NASIONAL – Pemerintah melalui Kementerian Agraria dan Tata Ruang/Badan Pertanahan Nasional (ATR/BPN) mengambil langkah tegas terhadap aset yang tidak produktif.

Sebanyak 184 bidang tanah telah resmi ditetapkan sebagai tanah telantar dan kini berpotensi diambil alih oleh negara sesuai dengan peraturan yang berlaku.

Langkah ini merupakan bagian dari upaya pemerintah untuk mengoptimalkan pemanfaatan lahan di seluruh Indonesia.

Baca Juga: Tanah Bersertifikat Terlantar Bisa Disita Negara, Ini Aturannya

Selain 184 bidang yang sudah ditetapkan, terdapat 1.795 bidang tanah lainnya yang saat ini dalam proses penertiban dan telah mendapatkan peringatan dari pihak kementerian.

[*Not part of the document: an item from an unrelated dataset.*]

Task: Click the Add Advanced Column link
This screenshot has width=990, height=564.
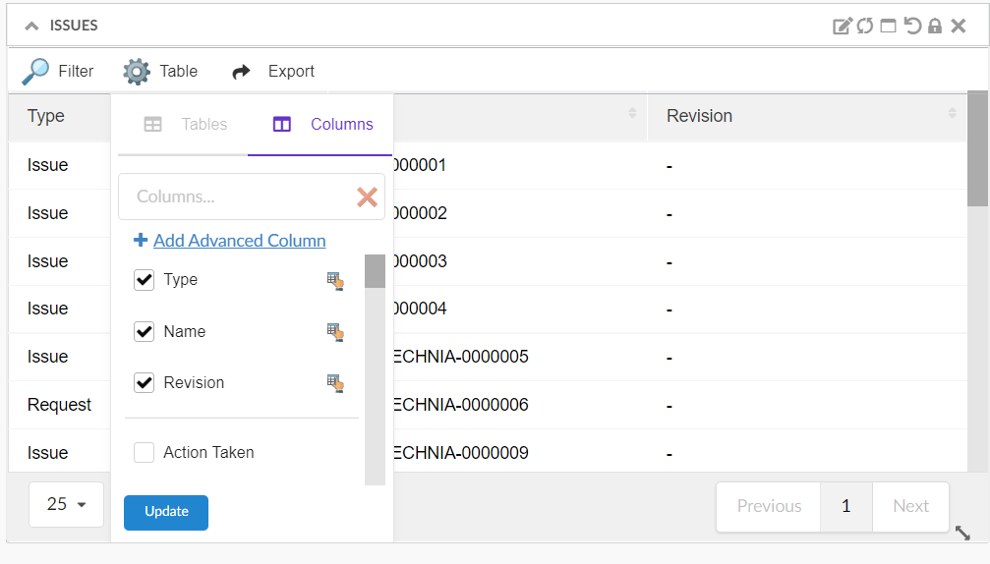Action: 239,241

Direktur Penertiban Penguasaan Pemilikan dan Penggunaan Tanah Kementerian ATR/BPN, Sepyo Achyanto, menjelaskan bahwa proses penetapan ini telah melalui serangkaian tahapan yang diatur dalam Peraturan Pemerintah (PP) Nomor 20 Tahun 2021.

“Yang sudah diberi peringatan dan sudah ditetapkan menjadi tanah telantar sejumlah 184 bidang,” kata Sepyo dikutip dari CNNIndonesia, Selasa (23/7).

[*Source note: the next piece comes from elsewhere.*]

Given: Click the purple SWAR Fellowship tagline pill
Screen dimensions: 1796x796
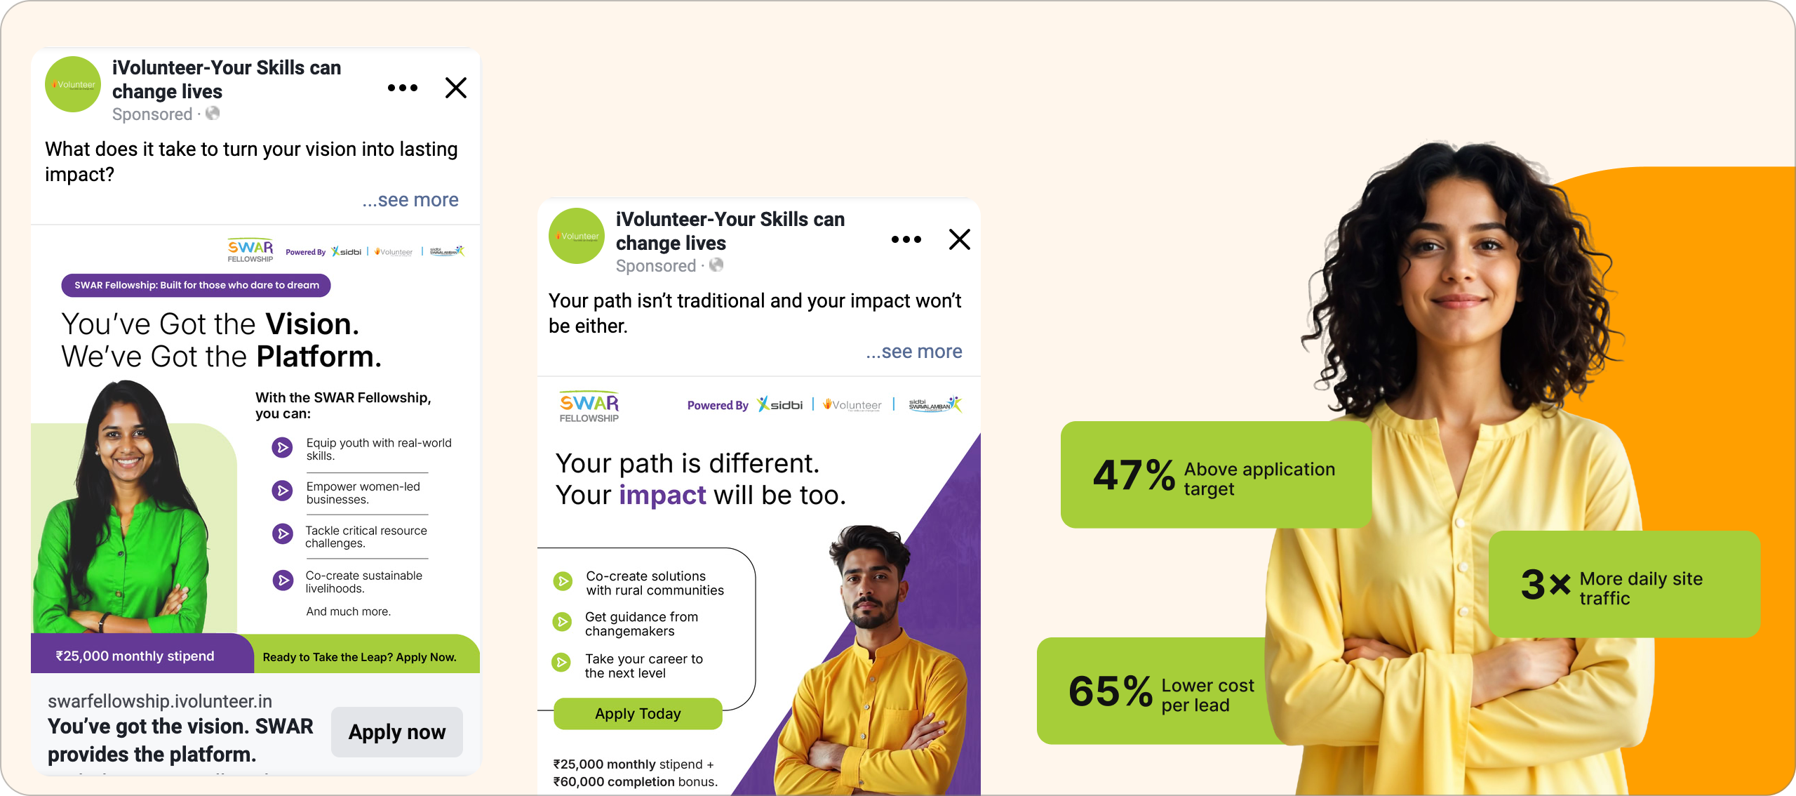Looking at the screenshot, I should [x=196, y=285].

Proses penertiban, lanjut Sepyo, diawali oleh kepala kantor wilayah BPN di masing-masing daerah.

Tahapannya meliputi evaluasi, pemberian peringatan bertahap dari pertama hingga ketiga, sebelum akhirnya diusulkan untuk penetapan oleh Menteri ATR/BPN.

Sebelumnya, Menteri ATR/Kepala BPN, Nusron Wahid, mengungkapkan bahwa negara telah mengambil alih lahan tidak produktif seluas 1,4 juta hektare.

Tanah tersebut merupakan bagian dari total 55,9 juta hektare tanah bersertifikat di Indonesia yang tidak dimanfaatkan oleh pemiliknya.

“Itu totalnya (tanah telantar) ada 1,4 juta hektare secara nasional,” ungkap Nusron pada sebuah Diskusi Publik di Jakarta, Minggu (13/7).

Nusron Wahid menambahkan bahwa lahan yang telah diambil alih ini rencananya akan didistribusikan kembali kepada masyarakat melalui organisasi kemasyarakatan (ormas).

Beberapa ormas yang disebut antara lain Nahdlatul Ulama (NU), Muhammadiyah, Persatuan Islam (Persis), hingga Persatuan Ummat Islam (PUI).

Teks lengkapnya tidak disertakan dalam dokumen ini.